Work to be completed:
Write out the records again, exactly, leaving none out.

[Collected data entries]
========================================================================

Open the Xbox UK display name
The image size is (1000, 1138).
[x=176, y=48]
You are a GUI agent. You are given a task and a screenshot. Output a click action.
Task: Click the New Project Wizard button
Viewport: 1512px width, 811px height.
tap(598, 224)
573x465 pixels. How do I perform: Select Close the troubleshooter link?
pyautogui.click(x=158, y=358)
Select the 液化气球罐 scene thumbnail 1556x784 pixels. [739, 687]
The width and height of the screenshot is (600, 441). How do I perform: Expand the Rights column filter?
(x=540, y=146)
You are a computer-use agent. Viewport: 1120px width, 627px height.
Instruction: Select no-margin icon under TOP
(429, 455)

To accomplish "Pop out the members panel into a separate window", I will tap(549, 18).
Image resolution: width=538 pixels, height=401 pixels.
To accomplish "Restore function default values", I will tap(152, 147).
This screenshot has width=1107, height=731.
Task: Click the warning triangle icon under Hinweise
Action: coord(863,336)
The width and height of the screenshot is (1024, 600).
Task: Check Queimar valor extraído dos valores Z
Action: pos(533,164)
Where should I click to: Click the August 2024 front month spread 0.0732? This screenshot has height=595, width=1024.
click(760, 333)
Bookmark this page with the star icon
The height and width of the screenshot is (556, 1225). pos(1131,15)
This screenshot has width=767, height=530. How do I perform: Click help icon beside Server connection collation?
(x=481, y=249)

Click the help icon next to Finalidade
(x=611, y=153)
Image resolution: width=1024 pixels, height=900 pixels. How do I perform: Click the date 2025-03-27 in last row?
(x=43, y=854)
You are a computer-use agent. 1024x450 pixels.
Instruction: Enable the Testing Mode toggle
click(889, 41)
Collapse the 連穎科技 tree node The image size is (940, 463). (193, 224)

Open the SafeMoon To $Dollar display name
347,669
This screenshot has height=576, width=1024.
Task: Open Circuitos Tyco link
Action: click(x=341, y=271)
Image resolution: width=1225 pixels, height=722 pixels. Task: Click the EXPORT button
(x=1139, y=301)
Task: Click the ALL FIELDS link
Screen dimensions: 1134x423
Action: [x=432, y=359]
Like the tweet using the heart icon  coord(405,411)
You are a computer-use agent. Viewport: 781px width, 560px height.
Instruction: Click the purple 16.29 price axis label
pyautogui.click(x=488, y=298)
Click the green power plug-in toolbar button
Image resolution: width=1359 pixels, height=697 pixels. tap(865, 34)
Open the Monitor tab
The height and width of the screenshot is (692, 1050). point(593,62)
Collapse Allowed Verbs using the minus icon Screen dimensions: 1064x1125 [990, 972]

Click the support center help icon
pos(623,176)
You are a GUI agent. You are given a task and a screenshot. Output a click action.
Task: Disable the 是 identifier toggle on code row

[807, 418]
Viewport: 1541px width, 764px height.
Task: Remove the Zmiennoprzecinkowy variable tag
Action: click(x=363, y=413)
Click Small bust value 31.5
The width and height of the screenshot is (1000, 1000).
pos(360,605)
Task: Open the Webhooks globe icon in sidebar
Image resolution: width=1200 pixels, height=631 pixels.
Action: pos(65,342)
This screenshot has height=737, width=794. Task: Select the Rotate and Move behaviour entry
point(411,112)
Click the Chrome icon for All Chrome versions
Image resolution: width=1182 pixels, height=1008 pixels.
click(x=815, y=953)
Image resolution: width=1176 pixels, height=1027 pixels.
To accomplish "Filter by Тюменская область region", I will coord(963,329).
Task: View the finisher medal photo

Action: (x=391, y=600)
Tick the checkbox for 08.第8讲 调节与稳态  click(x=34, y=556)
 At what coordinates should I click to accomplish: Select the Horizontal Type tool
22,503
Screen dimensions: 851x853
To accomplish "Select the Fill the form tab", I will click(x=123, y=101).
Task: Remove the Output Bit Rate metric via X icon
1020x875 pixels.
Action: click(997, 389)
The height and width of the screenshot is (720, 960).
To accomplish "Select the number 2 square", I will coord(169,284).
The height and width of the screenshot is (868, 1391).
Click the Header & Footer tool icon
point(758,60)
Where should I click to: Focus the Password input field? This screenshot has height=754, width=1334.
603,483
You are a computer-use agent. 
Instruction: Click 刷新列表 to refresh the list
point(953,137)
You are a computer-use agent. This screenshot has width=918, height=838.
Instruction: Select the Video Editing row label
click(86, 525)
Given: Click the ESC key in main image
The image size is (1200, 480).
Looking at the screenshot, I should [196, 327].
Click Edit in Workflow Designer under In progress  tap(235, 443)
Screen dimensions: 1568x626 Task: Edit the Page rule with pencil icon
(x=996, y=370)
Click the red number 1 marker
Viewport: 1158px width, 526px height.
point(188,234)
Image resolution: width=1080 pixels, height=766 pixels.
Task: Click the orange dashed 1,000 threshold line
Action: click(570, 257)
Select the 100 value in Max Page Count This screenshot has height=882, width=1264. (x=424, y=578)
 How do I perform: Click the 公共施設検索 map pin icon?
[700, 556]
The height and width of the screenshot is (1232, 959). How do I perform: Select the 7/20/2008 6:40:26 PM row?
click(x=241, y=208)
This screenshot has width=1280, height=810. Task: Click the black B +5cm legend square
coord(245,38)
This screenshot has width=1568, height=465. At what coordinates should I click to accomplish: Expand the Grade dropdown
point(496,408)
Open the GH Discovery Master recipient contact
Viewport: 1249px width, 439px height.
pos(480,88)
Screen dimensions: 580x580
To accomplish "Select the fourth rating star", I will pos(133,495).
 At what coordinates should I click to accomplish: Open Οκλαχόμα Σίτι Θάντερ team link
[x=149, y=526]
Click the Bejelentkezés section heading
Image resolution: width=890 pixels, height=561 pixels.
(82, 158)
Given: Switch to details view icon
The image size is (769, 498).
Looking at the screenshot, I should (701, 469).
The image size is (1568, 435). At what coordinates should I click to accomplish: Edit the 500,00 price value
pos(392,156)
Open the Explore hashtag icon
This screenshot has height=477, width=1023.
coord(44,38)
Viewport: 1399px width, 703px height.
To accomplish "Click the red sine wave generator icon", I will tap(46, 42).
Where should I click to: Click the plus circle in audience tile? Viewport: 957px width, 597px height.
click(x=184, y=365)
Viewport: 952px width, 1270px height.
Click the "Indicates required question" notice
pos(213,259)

========================================================================

Completed task:
Open the Xbox UK display name
The image size is (1000, 1138).
[x=176, y=48]
You are a GUI agent. You are given a task and a screenshot. Output a click action.
Task: Click the New Project Wizard button
Viewport: 1512px width, 811px height.
tap(598, 224)
573x465 pixels. How do I perform: Select Close the troubleshooter link?
pyautogui.click(x=158, y=358)
Select the 液化气球罐 scene thumbnail 1556x784 pixels. [739, 687]
The width and height of the screenshot is (600, 441). How do I perform: Expand the Rights column filter?
(x=540, y=146)
You are a computer-use agent. Viewport: 1120px width, 627px height.
Instruction: Select no-margin icon under TOP
(429, 455)

To accomplish "Pop out the members panel into a separate window", I will tap(549, 18).
Image resolution: width=538 pixels, height=401 pixels.
To accomplish "Restore function default values", I will tap(152, 147).
This screenshot has width=1107, height=731.
Task: Click the warning triangle icon under Hinweise
Action: coord(863,336)
The width and height of the screenshot is (1024, 600).
Task: Check Queimar valor extraído dos valores Z
Action: pos(533,164)
Where should I click to: Click the August 2024 front month spread 0.0732? This screenshot has height=595, width=1024.
click(760, 333)
Bookmark this page with the star icon
The height and width of the screenshot is (556, 1225). pos(1131,15)
This screenshot has width=767, height=530. How do I perform: Click help icon beside Server connection collation?
(x=481, y=249)

Click the help icon next to Finalidade
(x=611, y=153)
Image resolution: width=1024 pixels, height=900 pixels. How do I perform: Click the date 2025-03-27 in last row?
(x=43, y=854)
You are a computer-use agent. 1024x450 pixels.
Instruction: Enable the Testing Mode toggle
click(889, 41)
Collapse the 連穎科技 tree node The image size is (940, 463). (193, 224)

Open the SafeMoon To $Dollar display name
347,669
This screenshot has height=576, width=1024.
Task: Open Circuitos Tyco link
Action: click(x=341, y=271)
Image resolution: width=1225 pixels, height=722 pixels. Task: Click the EXPORT button
(x=1139, y=301)
Task: Click the ALL FIELDS link
Screen dimensions: 1134x423
Action: [x=432, y=359]
Like the tweet using the heart icon  coord(405,411)
You are a computer-use agent. Viewport: 781px width, 560px height.
Instruction: Click the purple 16.29 price axis label
pyautogui.click(x=488, y=298)
Click the green power plug-in toolbar button
Image resolution: width=1359 pixels, height=697 pixels. tap(865, 34)
Open the Monitor tab
The height and width of the screenshot is (692, 1050). point(593,62)
Collapse Allowed Verbs using the minus icon Screen dimensions: 1064x1125 [990, 972]

Click the support center help icon
pos(623,176)
You are a GUI agent. You are given a task and a screenshot. Output a click action.
Task: Disable the 是 identifier toggle on code row

[807, 418]
Viewport: 1541px width, 764px height.
Task: Remove the Zmiennoprzecinkowy variable tag
Action: click(x=363, y=413)
Click Small bust value 31.5
The width and height of the screenshot is (1000, 1000).
pos(360,605)
Task: Open the Webhooks globe icon in sidebar
Image resolution: width=1200 pixels, height=631 pixels.
Action: pos(65,342)
This screenshot has height=737, width=794. Task: Select the Rotate and Move behaviour entry
point(411,112)
Click the Chrome icon for All Chrome versions
Image resolution: width=1182 pixels, height=1008 pixels.
click(x=815, y=953)
Image resolution: width=1176 pixels, height=1027 pixels.
To accomplish "Filter by Тюменская область region", I will coord(963,329).
Task: View the finisher medal photo

Action: (x=391, y=600)
Tick the checkbox for 08.第8讲 调节与稳态  click(x=34, y=556)
 At what coordinates should I click to accomplish: Select the Horizontal Type tool
22,503
Screen dimensions: 851x853
To accomplish "Select the Fill the form tab", I will click(x=123, y=101).
Task: Remove the Output Bit Rate metric via X icon
1020x875 pixels.
Action: click(997, 389)
The height and width of the screenshot is (720, 960).
To accomplish "Select the number 2 square", I will coord(169,284).
The height and width of the screenshot is (868, 1391).
Click the Header & Footer tool icon
point(758,60)
Where should I click to: Focus the Password input field? This screenshot has height=754, width=1334.
603,483
You are a computer-use agent. 
Instruction: Click 刷新列表 to refresh the list
point(953,137)
You are a computer-use agent. This screenshot has width=918, height=838.
Instruction: Select the Video Editing row label
click(86, 525)
Given: Click the ESC key in main image
The image size is (1200, 480).
Looking at the screenshot, I should [196, 327].
Click Edit in Workflow Designer under In progress  tap(235, 443)
Screen dimensions: 1568x626 Task: Edit the Page rule with pencil icon
(x=996, y=370)
Click the red number 1 marker
Viewport: 1158px width, 526px height.
point(188,234)
Image resolution: width=1080 pixels, height=766 pixels.
Task: Click the orange dashed 1,000 threshold line
Action: click(570, 257)
Select the 100 value in Max Page Count This screenshot has height=882, width=1264. (x=424, y=578)
 How do I perform: Click the 公共施設検索 map pin icon?
[700, 556]
The height and width of the screenshot is (1232, 959). How do I perform: Select the 7/20/2008 6:40:26 PM row?
click(x=241, y=208)
This screenshot has width=1280, height=810. Task: Click the black B +5cm legend square
coord(245,38)
This screenshot has width=1568, height=465. At what coordinates should I click to accomplish: Expand the Grade dropdown
point(496,408)
Open the GH Discovery Master recipient contact
Viewport: 1249px width, 439px height.
pos(480,88)
Screen dimensions: 580x580
To accomplish "Select the fourth rating star", I will pos(133,495).
 At what coordinates should I click to accomplish: Open Οκλαχόμα Σίτι Θάντερ team link
[x=149, y=526]
Click the Bejelentkezés section heading
Image resolution: width=890 pixels, height=561 pixels.
(82, 158)
Given: Switch to details view icon
The image size is (769, 498).
Looking at the screenshot, I should (701, 469).
The image size is (1568, 435). At what coordinates should I click to accomplish: Edit the 500,00 price value
pos(392,156)
Open the Explore hashtag icon
This screenshot has height=477, width=1023.
coord(44,38)
Viewport: 1399px width, 703px height.
To accomplish "Click the red sine wave generator icon", I will tap(46, 42).
Where should I click to: Click the plus circle in audience tile? Viewport: 957px width, 597px height.
click(x=184, y=365)
Viewport: 952px width, 1270px height.
Click the "Indicates required question" notice
pos(213,259)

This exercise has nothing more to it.